(Stored items)
******************************

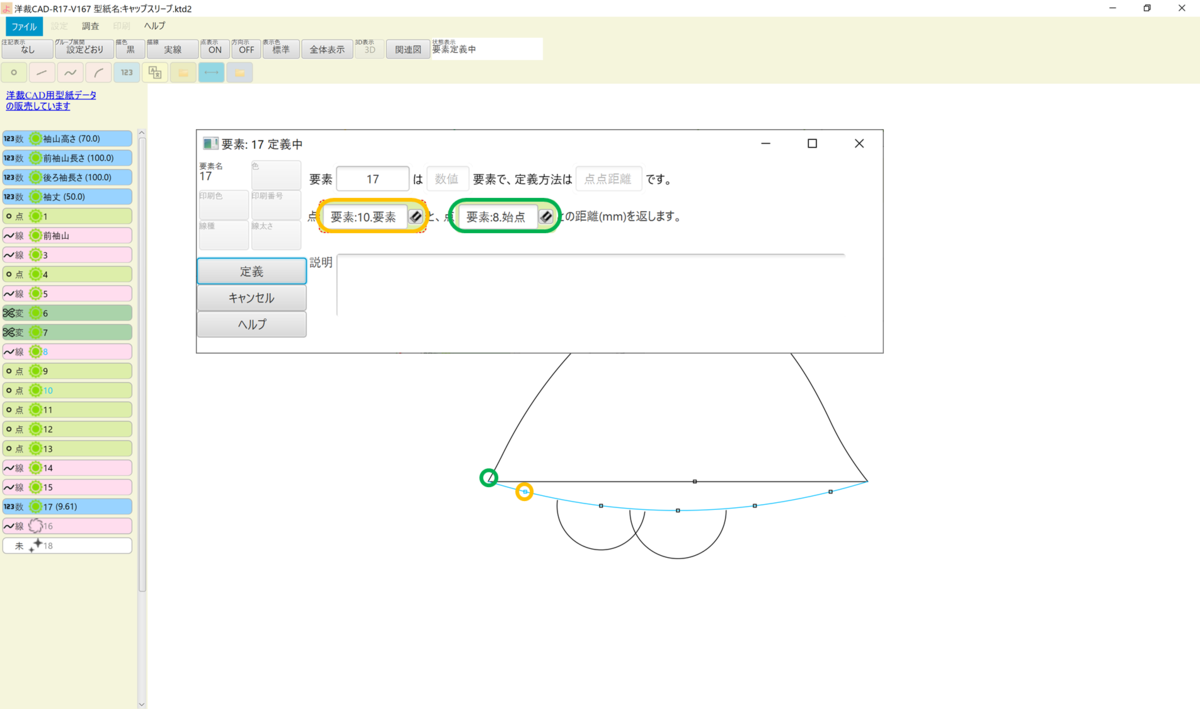Change the 注記表示 setting from なし
The image size is (1200, 709).
(28, 47)
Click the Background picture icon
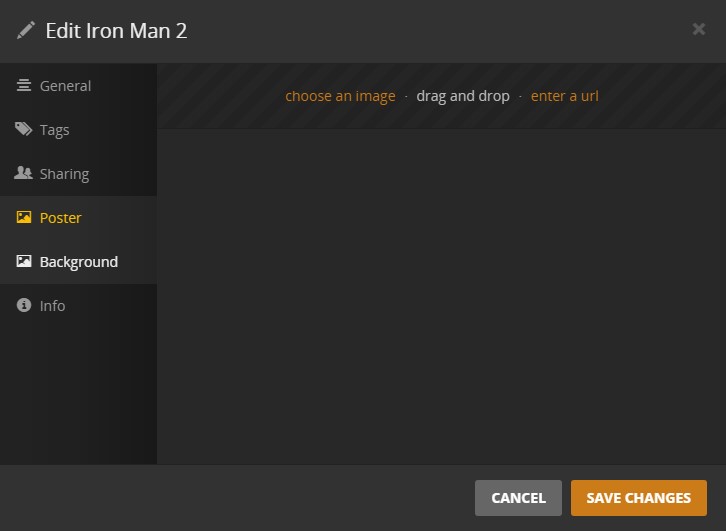The image size is (726, 531). [x=24, y=261]
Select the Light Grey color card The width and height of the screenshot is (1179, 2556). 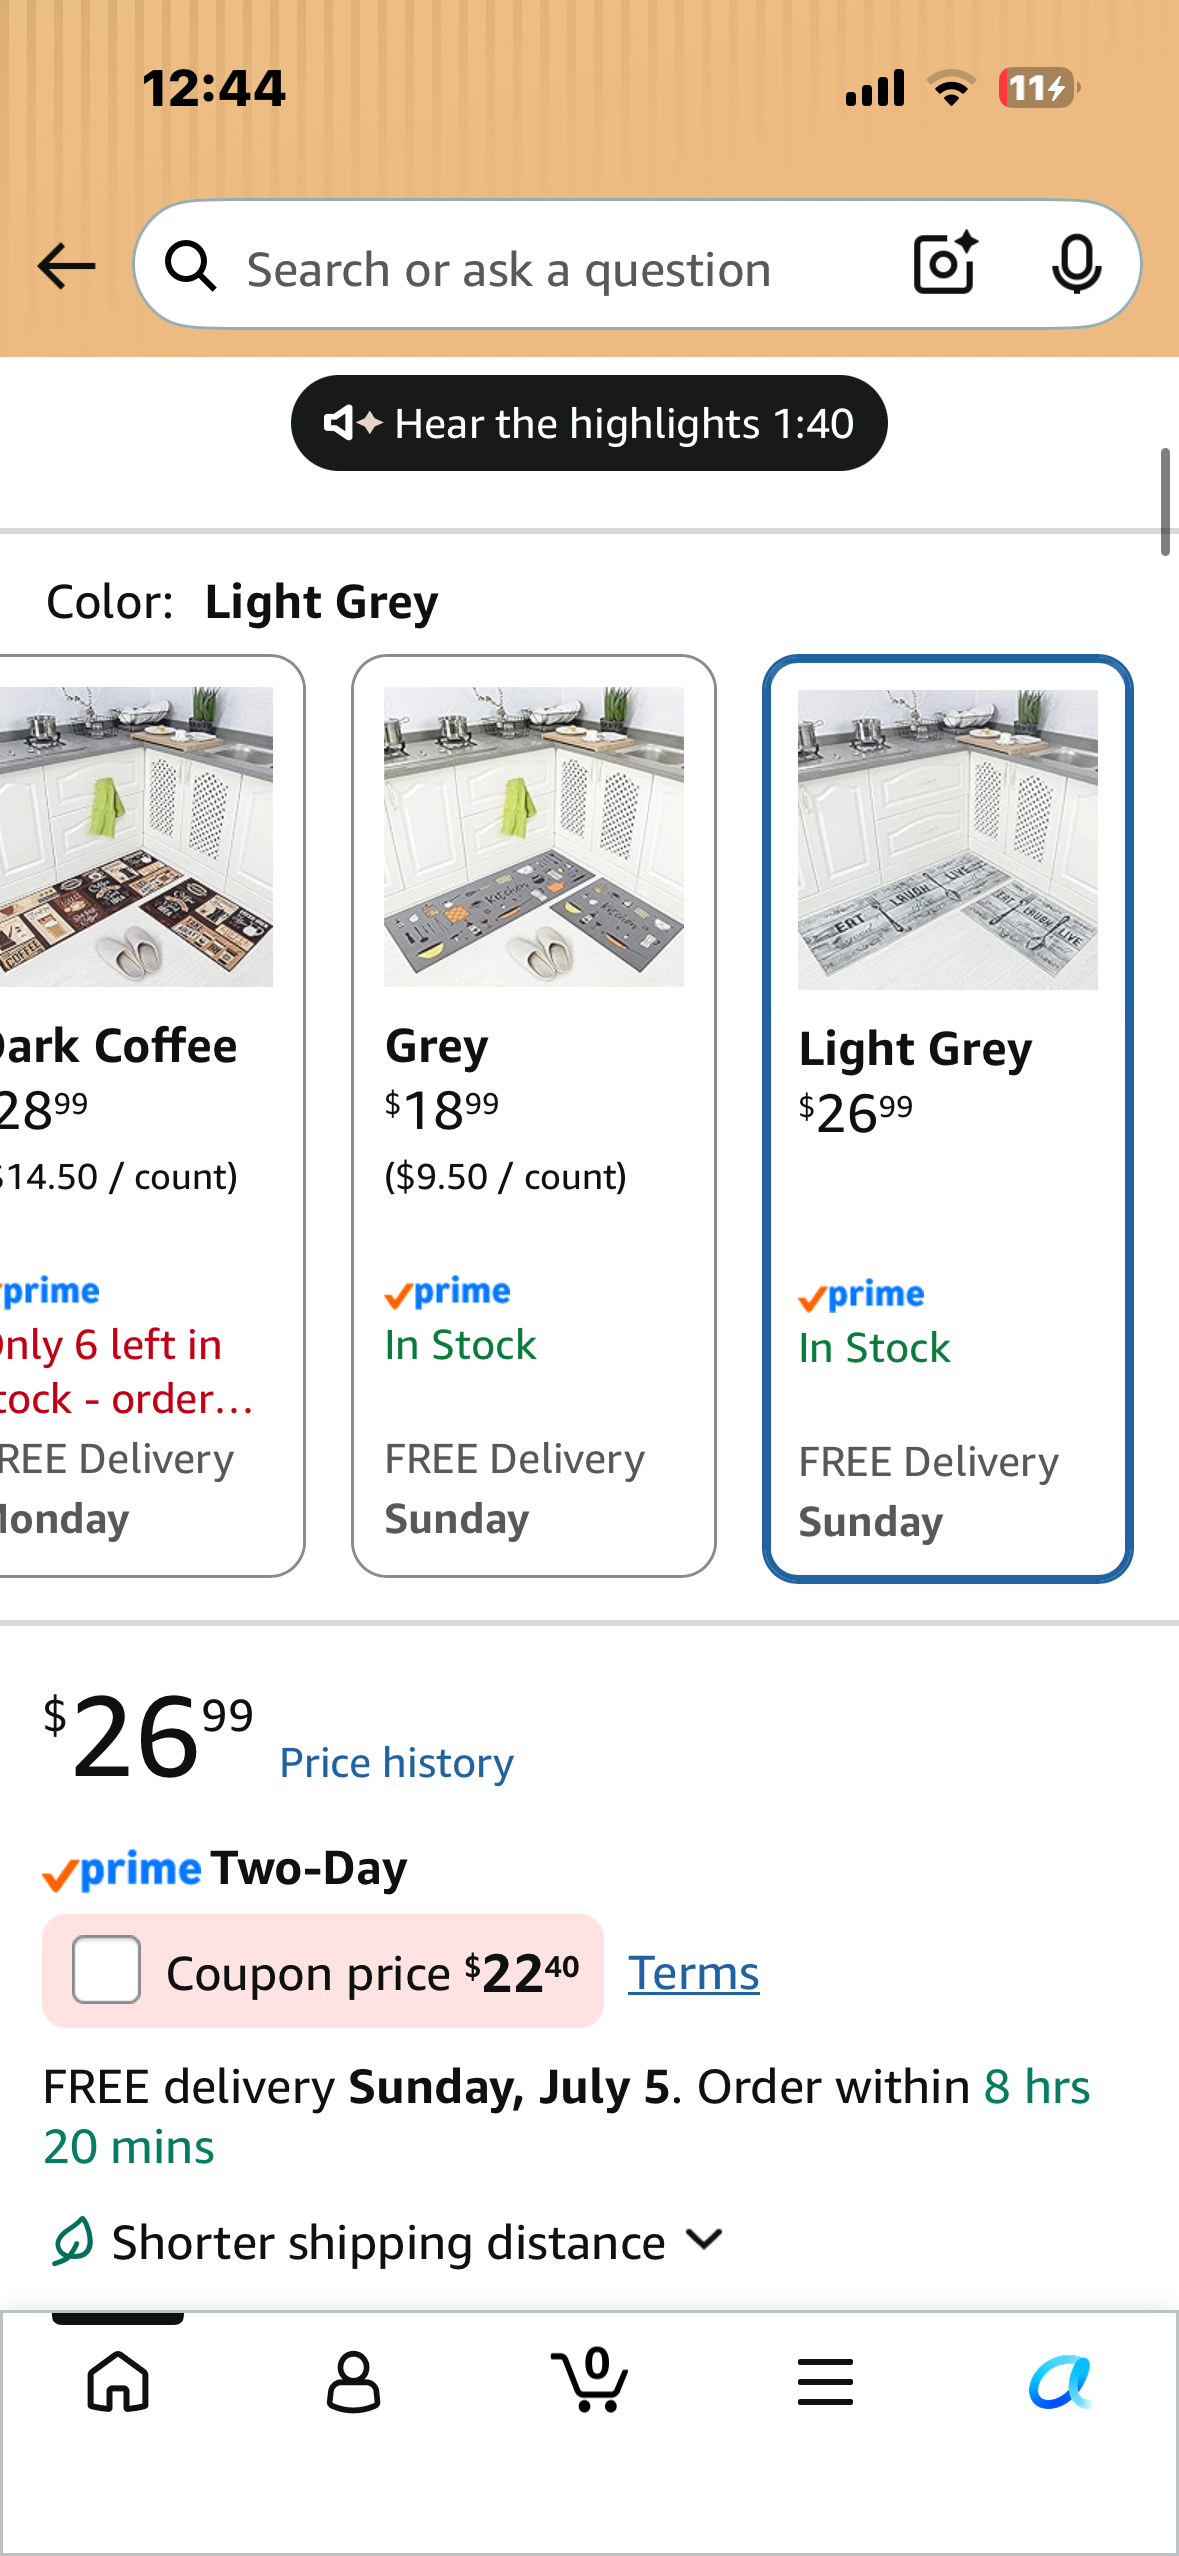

******************************

= ACTION ITEM =
I would like the lines from the one with "Click the Background picture icon" through the last line of the data above retyped exactly, with pictures left out, please.

= RESPONSE TO THIS EXERCISE =
Click the Background picture icon
The image size is (726, 531). [x=24, y=261]
Select the Light Grey color card The width and height of the screenshot is (1179, 2556). 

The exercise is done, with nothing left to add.